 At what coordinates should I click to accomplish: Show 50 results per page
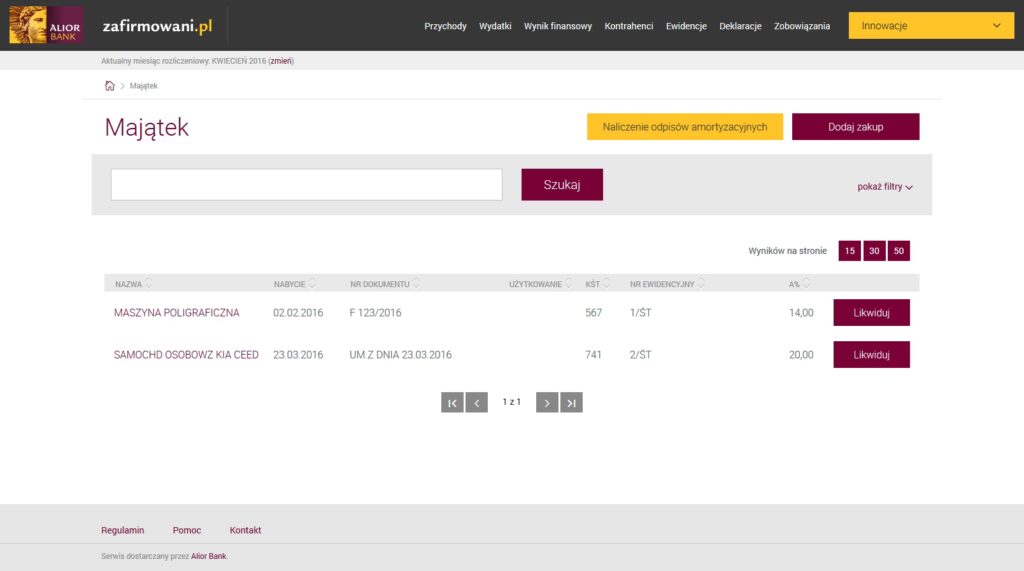pyautogui.click(x=899, y=251)
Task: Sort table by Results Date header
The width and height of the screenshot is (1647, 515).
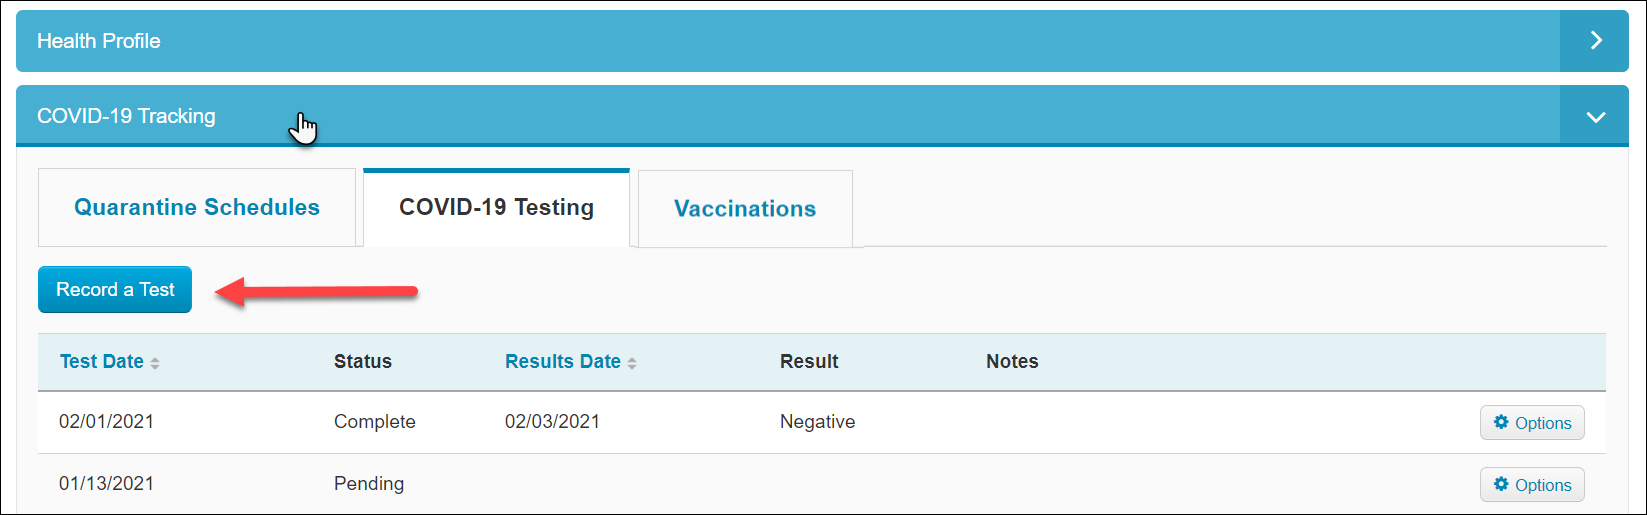Action: 563,362
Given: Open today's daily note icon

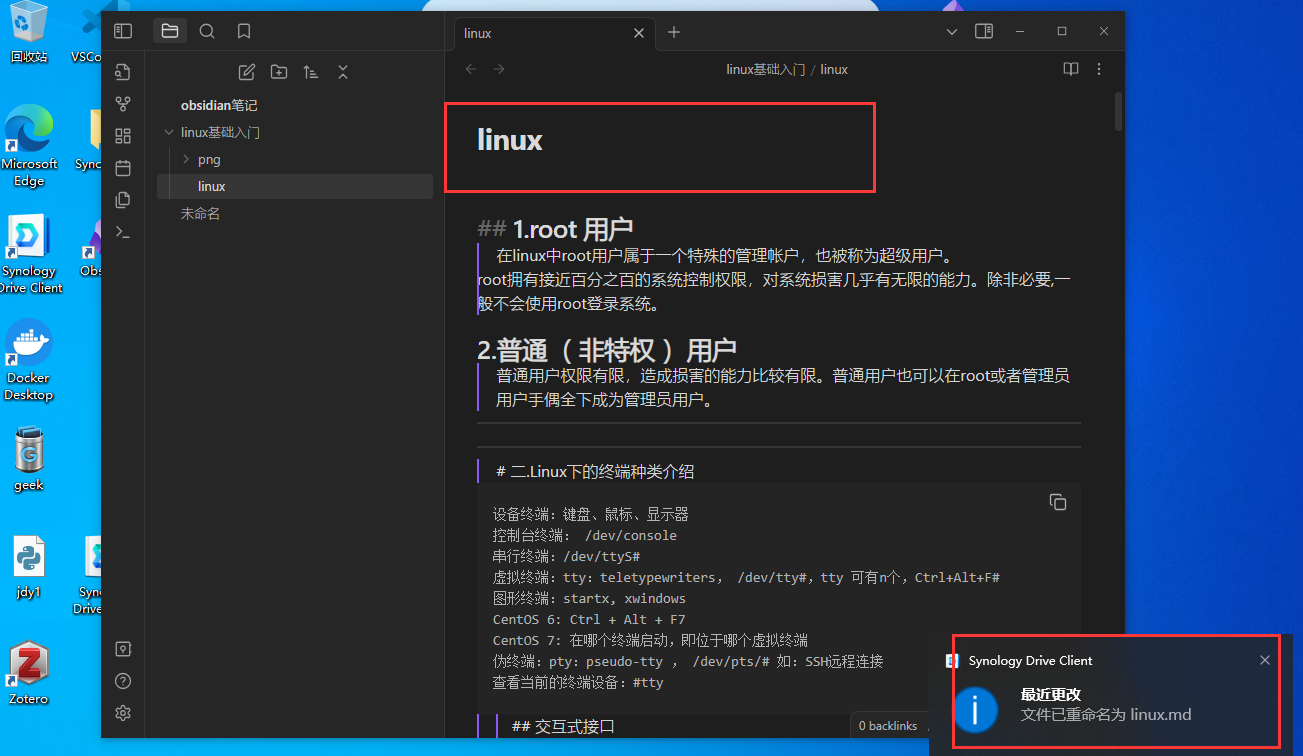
--
TASK GOAL: Set down the entries shown above once more, exactly as they read, but without pictures.

WRITTEN RESPONSE:
 At what coordinates should I click to accomplish: Show 50 results per page
pyautogui.click(x=899, y=251)
Task: Sort table by Results Date header
The width and height of the screenshot is (1647, 515).
Action: 563,362
Given: Open today's daily note icon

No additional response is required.